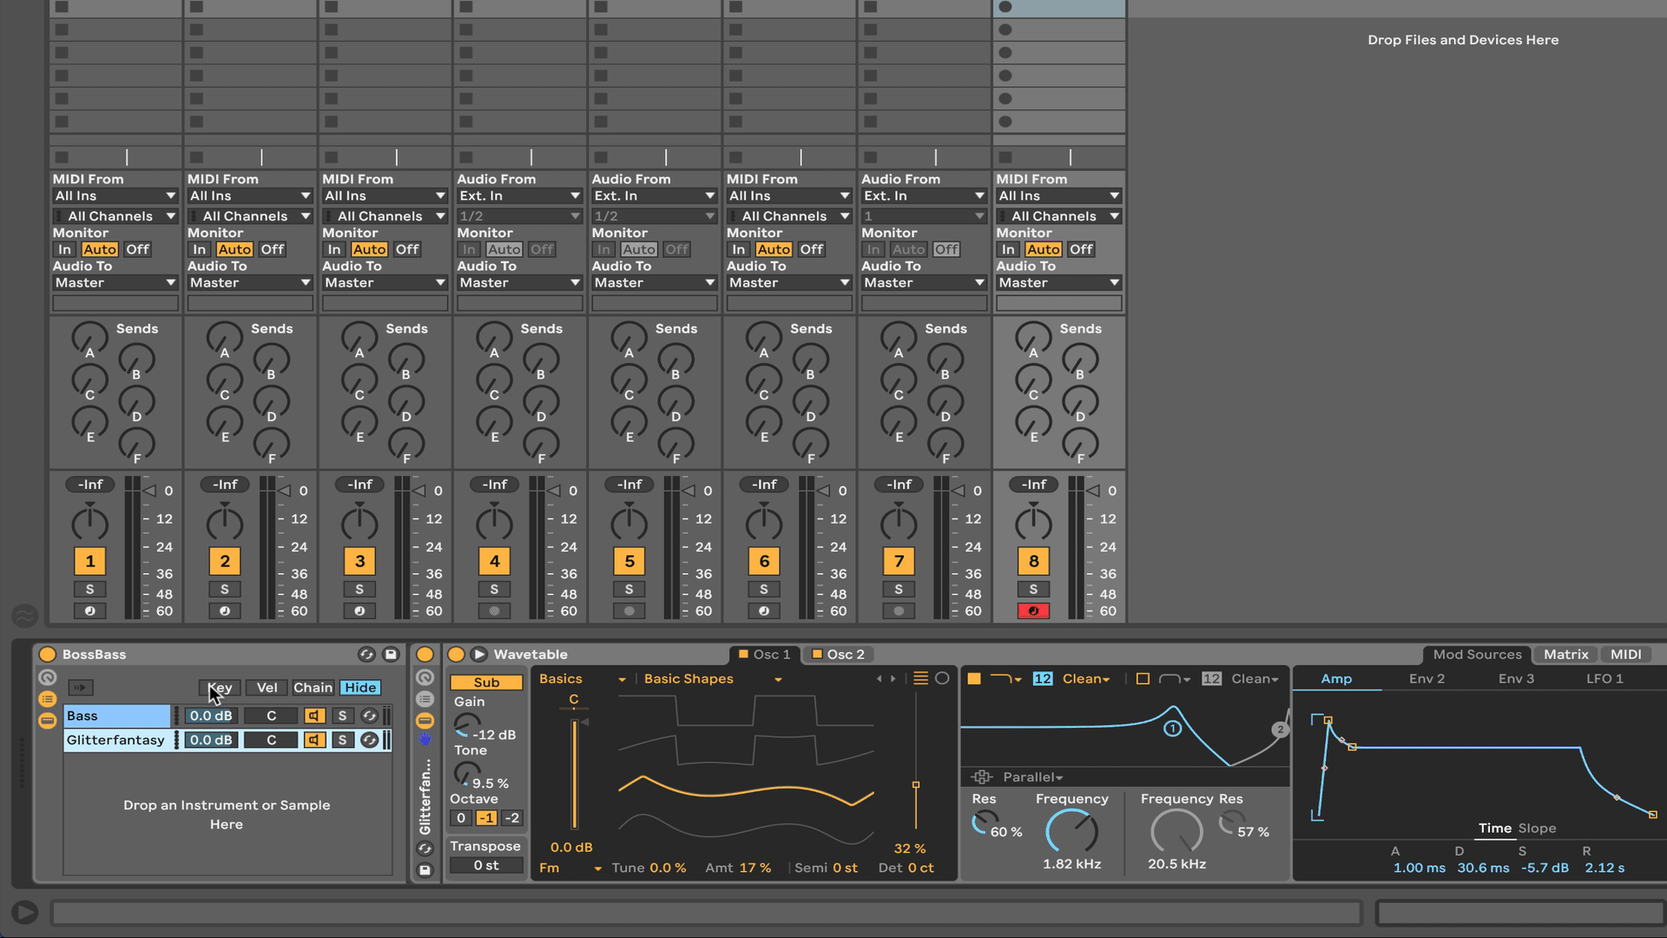
Task: Click the Hide chain list button
Action: tap(360, 687)
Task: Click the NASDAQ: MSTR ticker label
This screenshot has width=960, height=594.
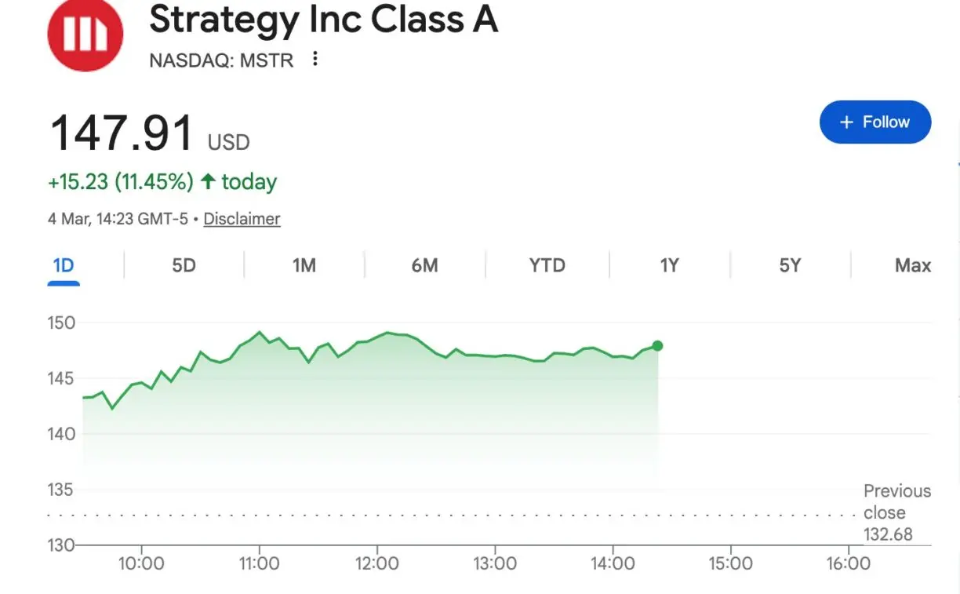Action: 220,60
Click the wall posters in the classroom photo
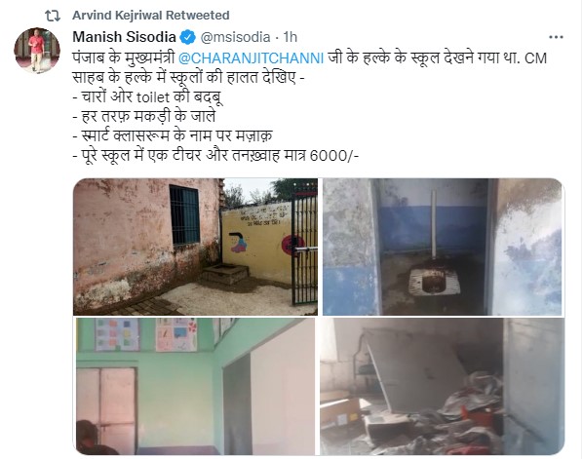Screen dimensions: 583x459 145,334
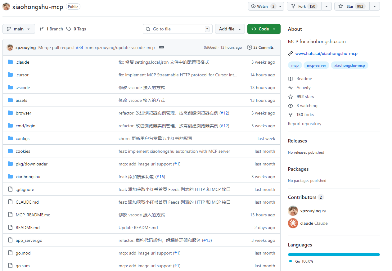Visit www.haha.ai/xiaohongshu-mcp link
Viewport: 392px width, 271px height.
tap(326, 53)
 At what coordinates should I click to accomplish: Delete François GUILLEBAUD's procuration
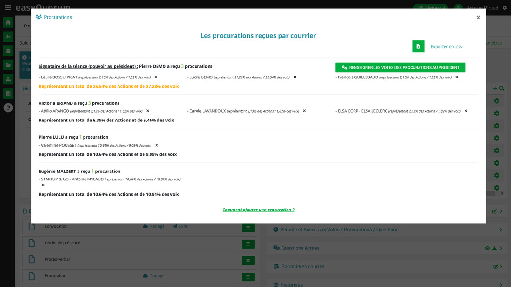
************
Work to complete -> Please count the lines in the items above that contain the string "width" and reply with only that number.

Solution below -> 2